It is thought that the model, devised by researchers from the State University of New York at Buffalo (UB), could support the assessment of long-term chronic drug therapies and help clinicians develop more effective treatments for complex diseases.
Described in the Journal of Pharmacokinetics and Pharmacodynamics, the model assesses measurable biological processes such as cholesterol levels, body mass index, glucose and blood pressure to calculate health status and disease risks across a patient’s lifespan.
“There is an unmet need for scalable approaches that can provide guidance for pharmaceutical care across the lifespan in the presence of ageing and chronic co-morbidities,” said lead author Professor Murali Ramanathan, from the UB School of Pharmacy and Pharmaceutical Sciences. “This knowledge gap may be potentially bridged by innovative disease progression modelling.”
The research was underpinned by data from three case studies within the third National Health and Nutrition Examination Survey (NHANES) that assessed the metabolic and cardiovascular biomarkers of nearly 40,000 people in the United States. The team examined seven metabolic biomarkers (body mass index, waist-to-hip ratio, total cholesterol, high-density lipoprotein cholesterol, triglycerides, glucose and glycohemoglobin) whilst the cardiovascular biomarkers examined included systolic and diastolic blood pressure, pulse rate and homocysteine.

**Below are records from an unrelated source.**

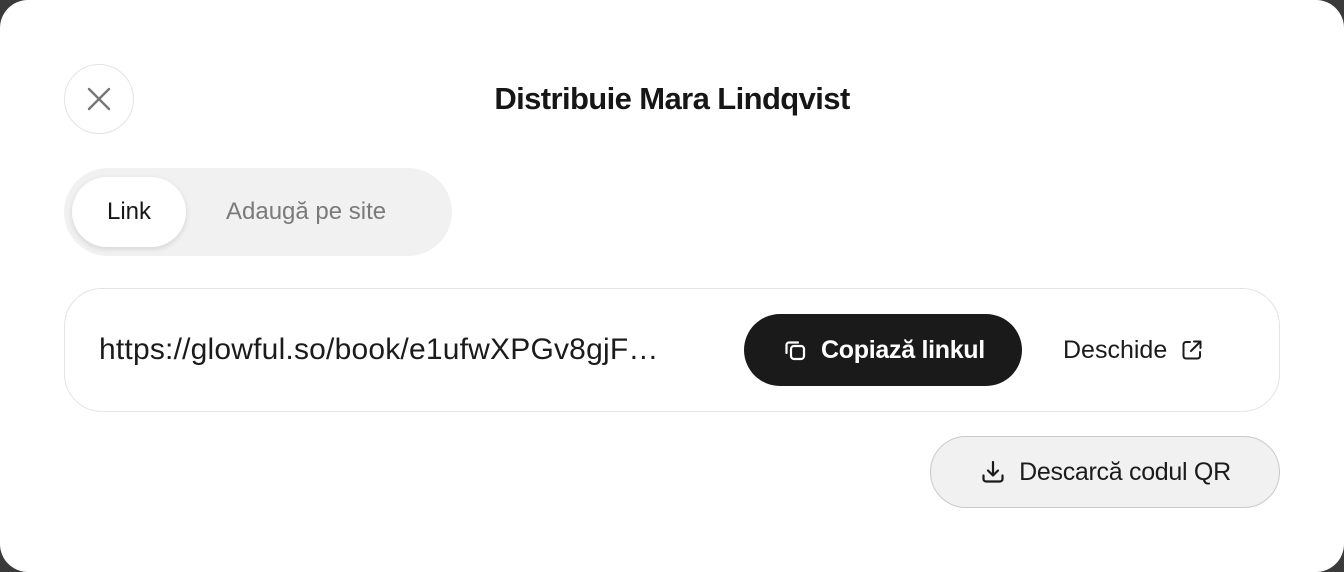  I want to click on open-link-button: Deschide, so click(1134, 350).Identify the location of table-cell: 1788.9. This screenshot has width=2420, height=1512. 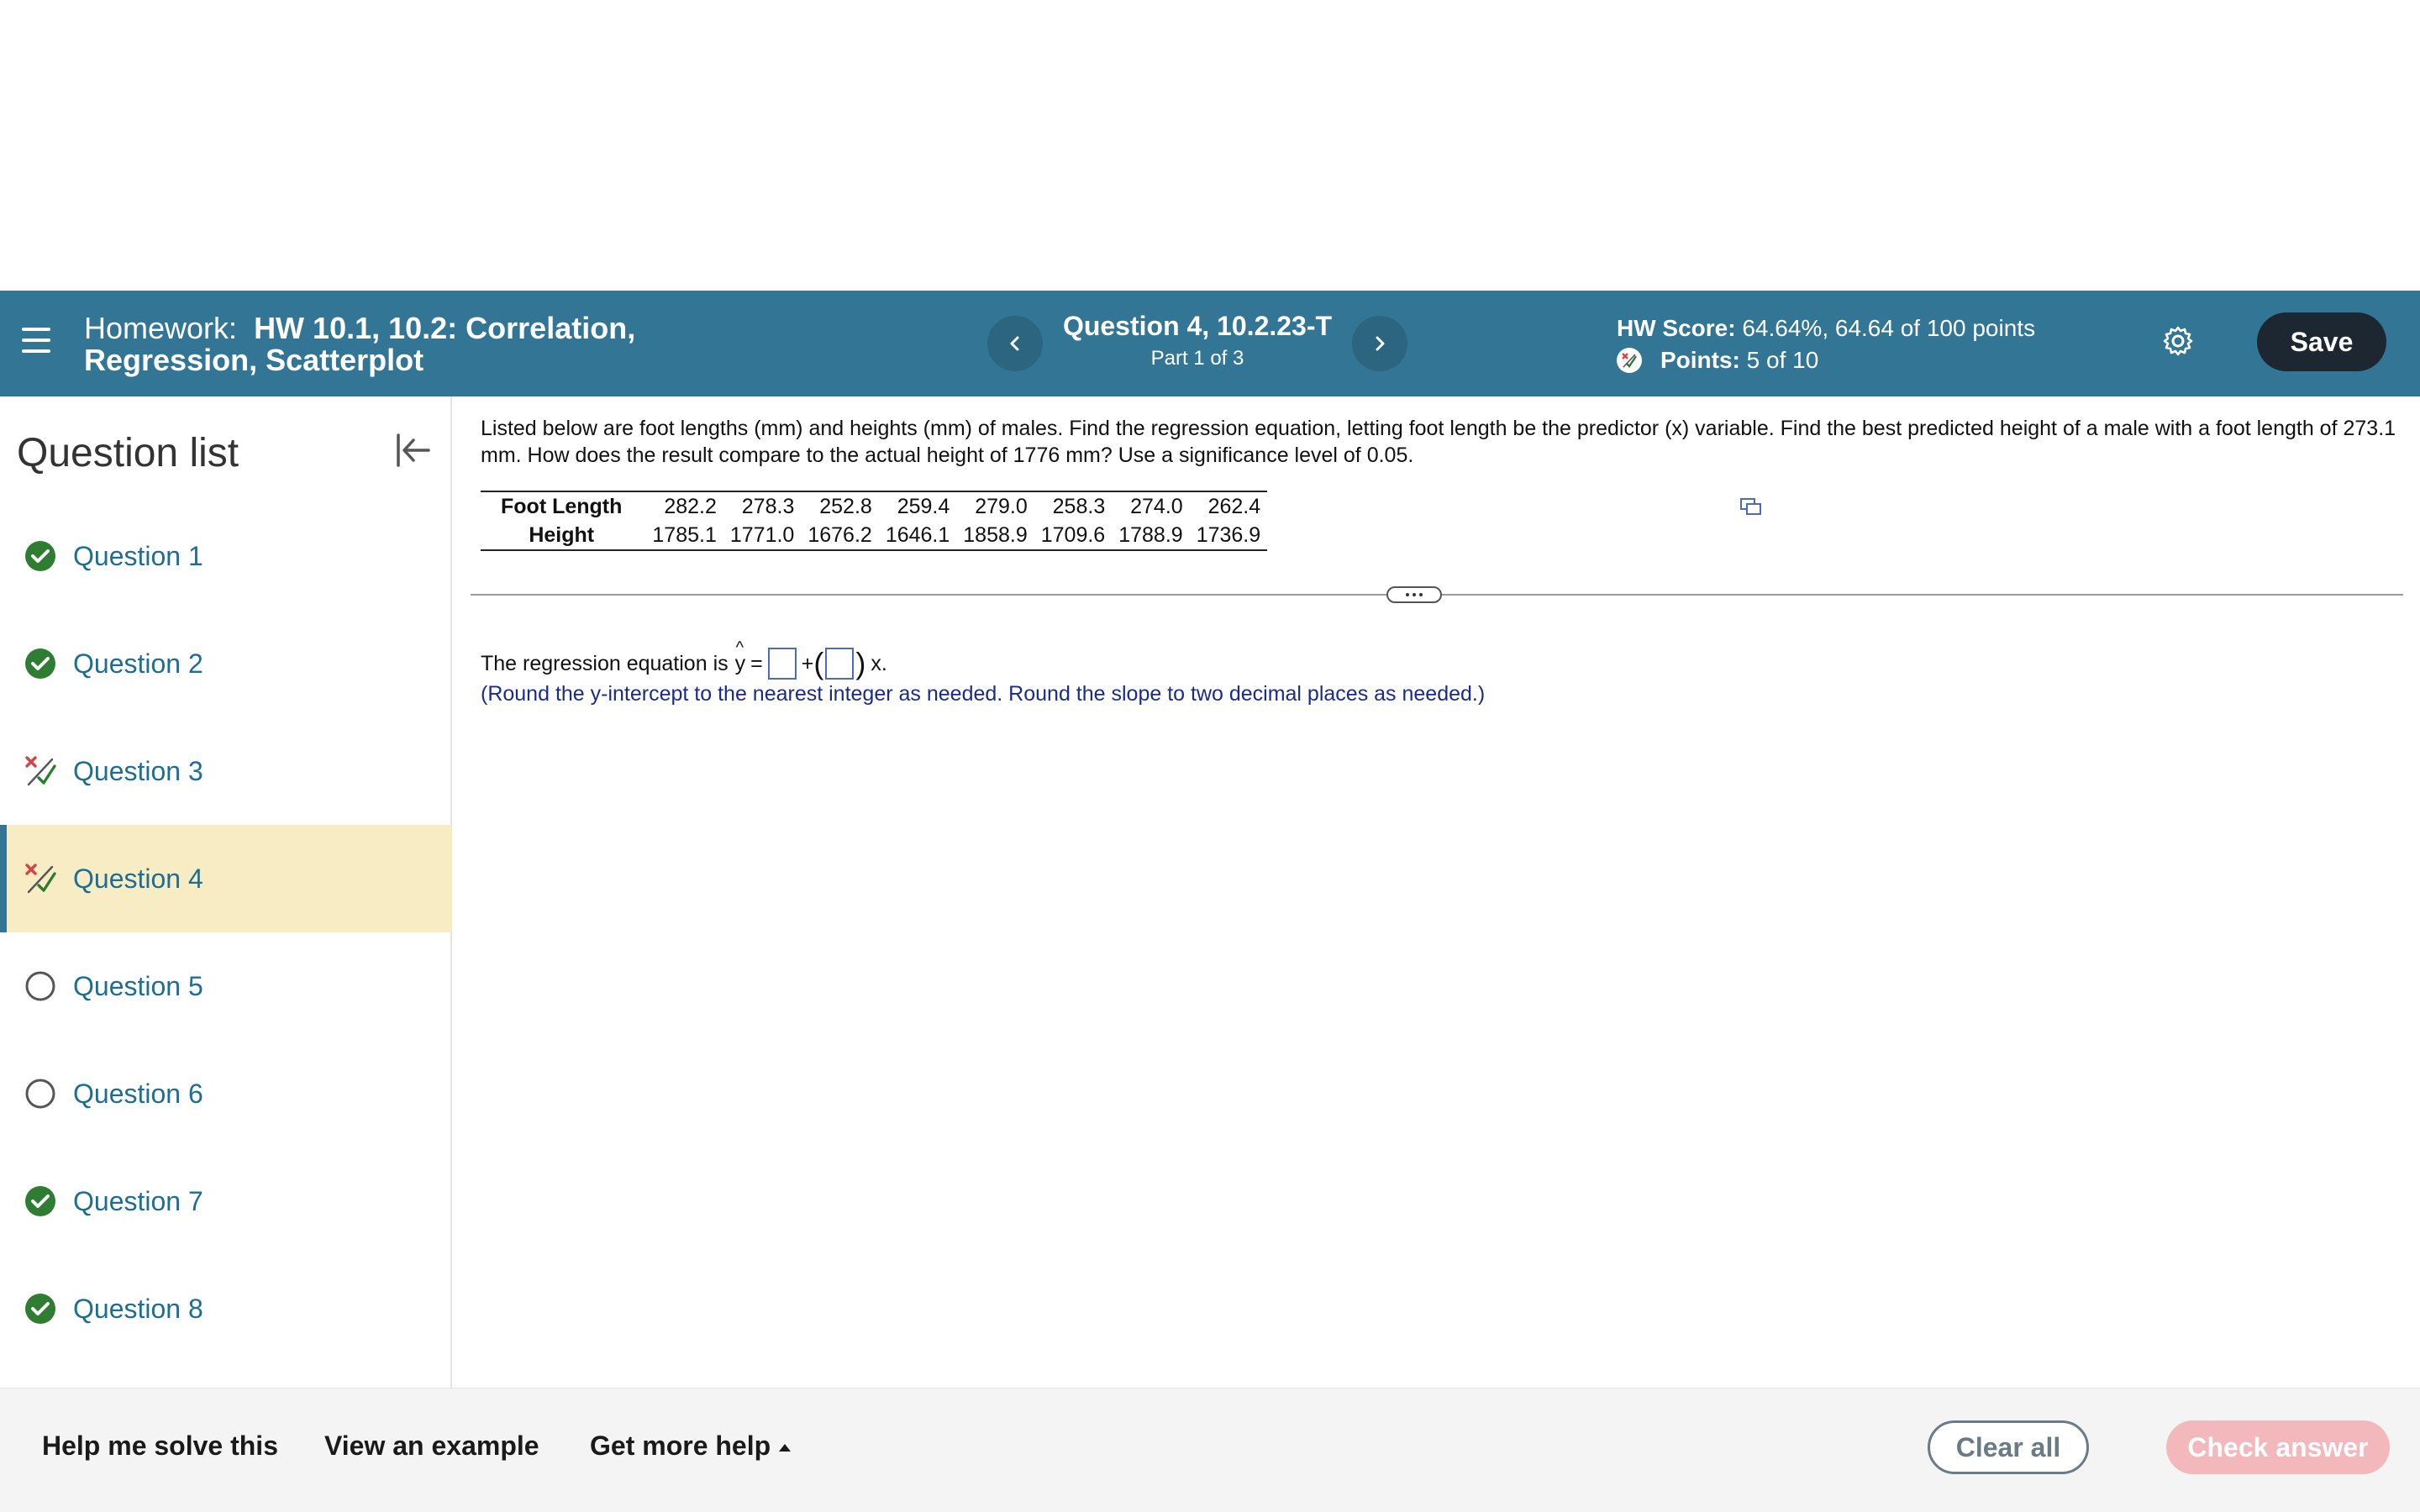
(1150, 535).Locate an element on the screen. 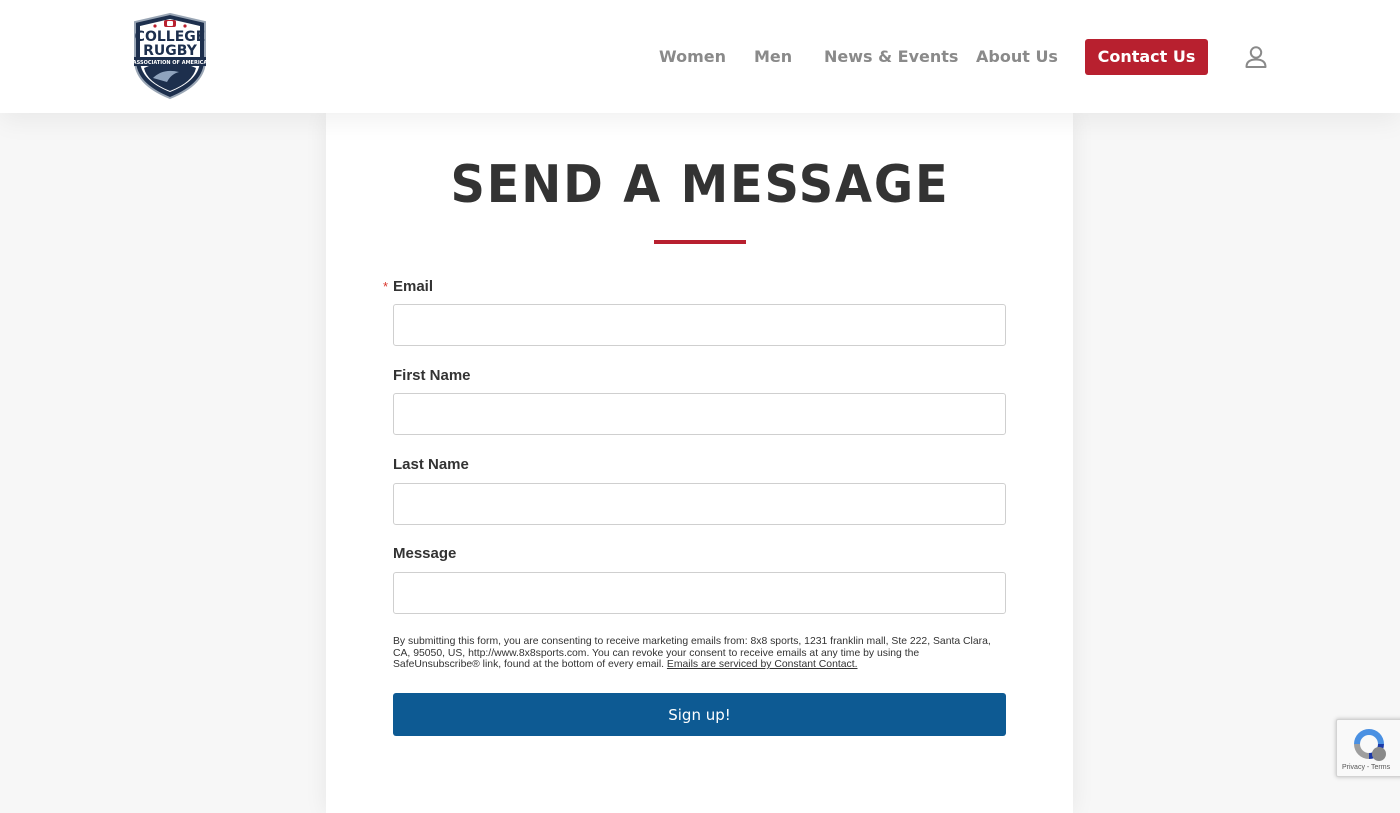  contact-us-button: Contact Us is located at coordinates (1146, 57).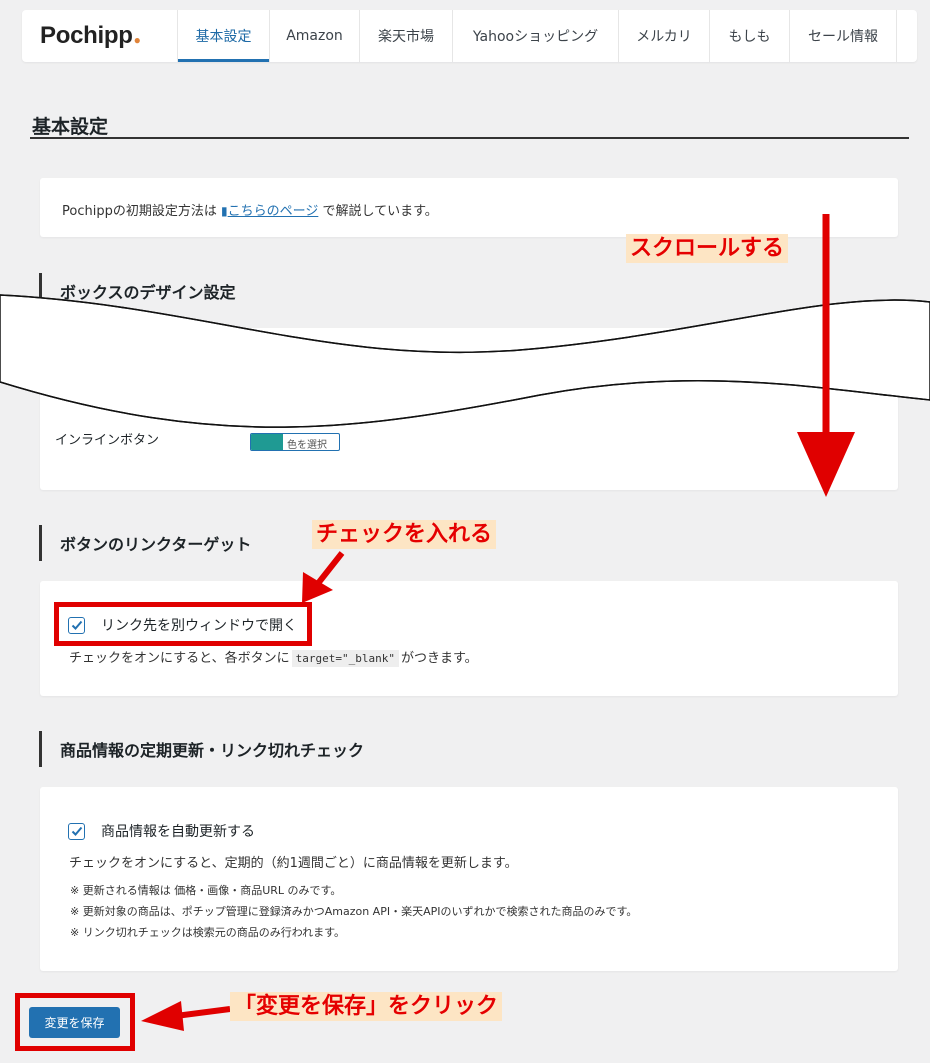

By analysing changes in metabolic and cardiovascular biomarkers, the model “learns” how aging affects these measurements. With machine learning, the system uses a memory of previous biomarker levels to predict future measurements, which ultimately reveal how metabolic and cardiovascular diseases progress over time.
The model could facilitate the assessment of long-term chronic drug therapies, and help clinicians monitor treatment responses for conditions such as diabetes, high cholesterol and high blood pressure, which become more frequent with age, said Ramanathan.